Le chapelain Pierre de Varennes se trouve, sur ce point, presque d’accord avec Voltaire ; il juge, lui aussi, que l’étude des sciences et des belles-lettres convient aux femmes qui, à mainte reprise, y ont brillé ; que l’on doit cesser de les en distraire par les plaisirs, et de jeter le ridicule sur celles qui s’y appliqueraient[2].

Tout ceci est assez peu précis, et nul, au début du siècle, à l’exception de l’abbé de Saint-Pierre, alors isolé, ne trace de véritable programme d’enseignement féminin. Mais ces idées font leur chemin, et, à la fin du xviiie siècle, époque où une ardeur passionnée de recherches scientifiques entraîne la société, les femmes se précipitent en foule aux Athénées, suivent les expériences scientifiques, s’adonnent aux sciences physiques ; l’éducation encyclopédique apparaît comme seule capable de former la femme ; des programmes précis et vastes à la fois sont tracés.

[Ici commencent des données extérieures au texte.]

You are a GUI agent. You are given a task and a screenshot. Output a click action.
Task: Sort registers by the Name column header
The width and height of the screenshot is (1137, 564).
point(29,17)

Si l’on n’aperçoit, à l’exception des opuscules de l’abbé de Saint-Pierre, nulle vue précise et nette sur l’enseignement féminin avant 1750, c’est par dizaines, au contraire, que dans la deuxième moitié du xviiie siècle, et surtout à partir de 1770, on compte les traités

  1. Épitre dédicatoire d’Alzire à Mme  du Chatelet, allusion à Il Newtonionisnio delle donne, d’Algarotti.
  2. Les hommes.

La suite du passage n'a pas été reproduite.